Exercise details —
Reproduce verbatim everything in the listing from the line containing "Given: Uncheck Occurrence" down to the line containing "Looking at the", both included, and nothing else.

Data for this task —

════════════════════

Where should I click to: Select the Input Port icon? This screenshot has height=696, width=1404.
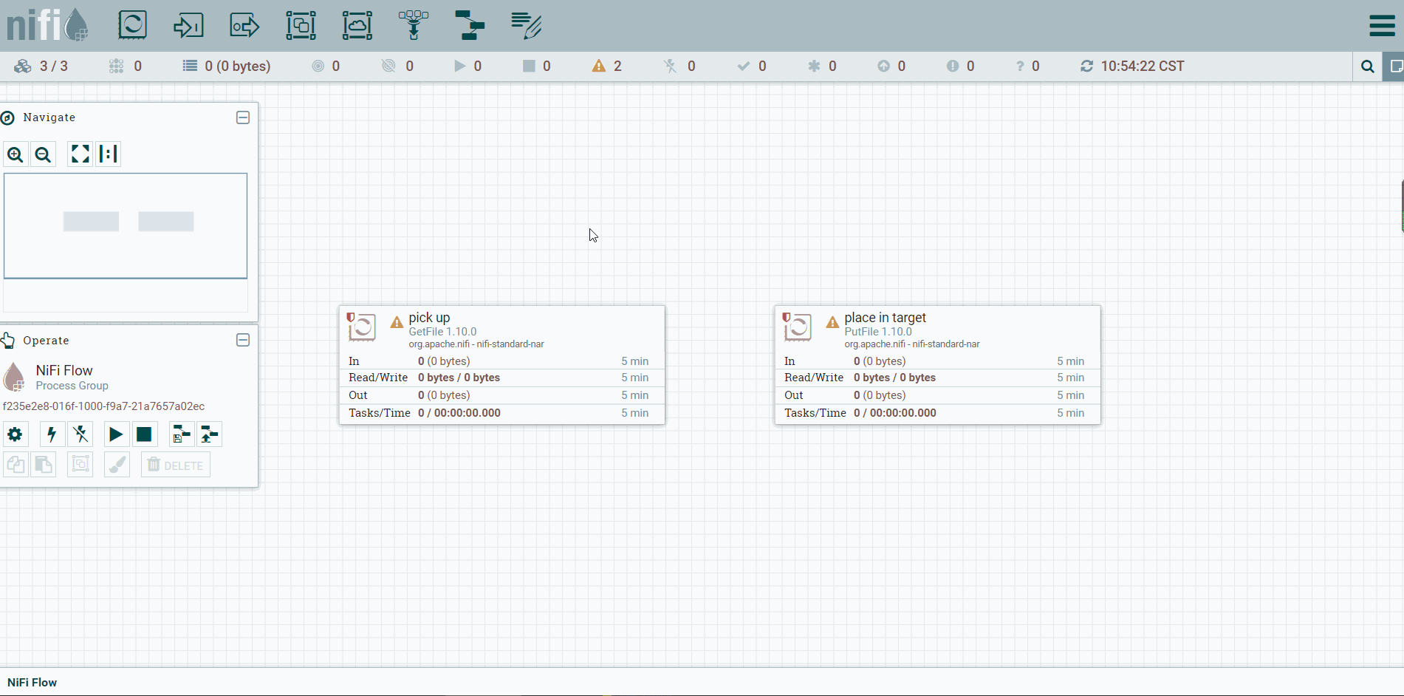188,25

════════════════════

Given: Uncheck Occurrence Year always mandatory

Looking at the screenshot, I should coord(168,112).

════════════════════

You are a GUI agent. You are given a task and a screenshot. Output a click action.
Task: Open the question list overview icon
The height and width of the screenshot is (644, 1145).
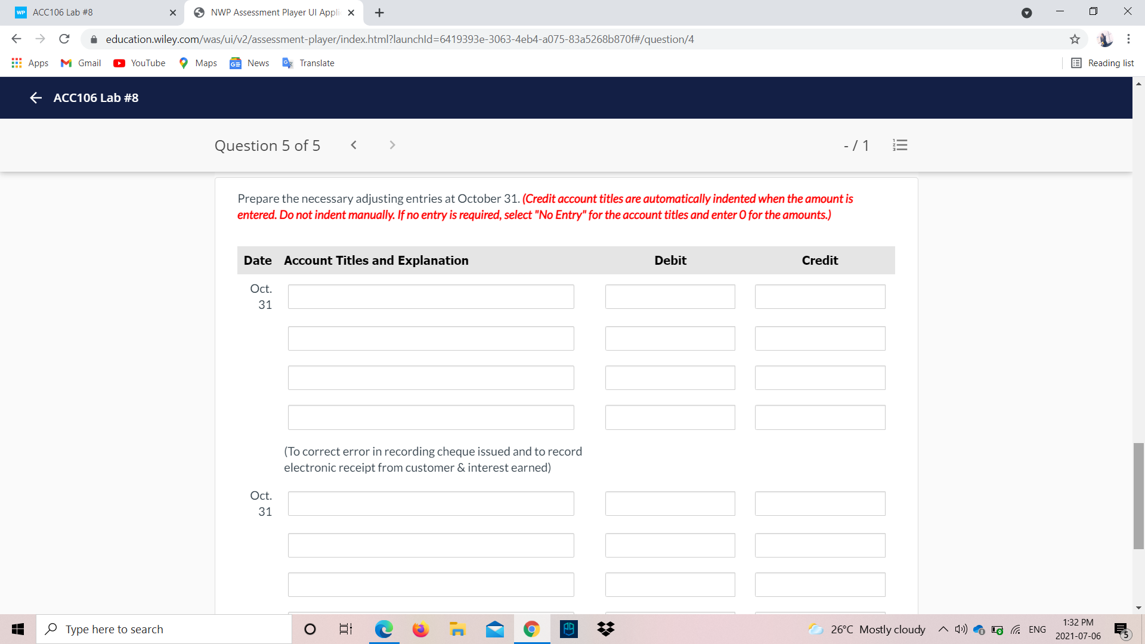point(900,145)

════════════════════

Final answer —
Given: Uncheck Occurrence Year always mandatory

Looking at the screenshot, I should coord(168,112).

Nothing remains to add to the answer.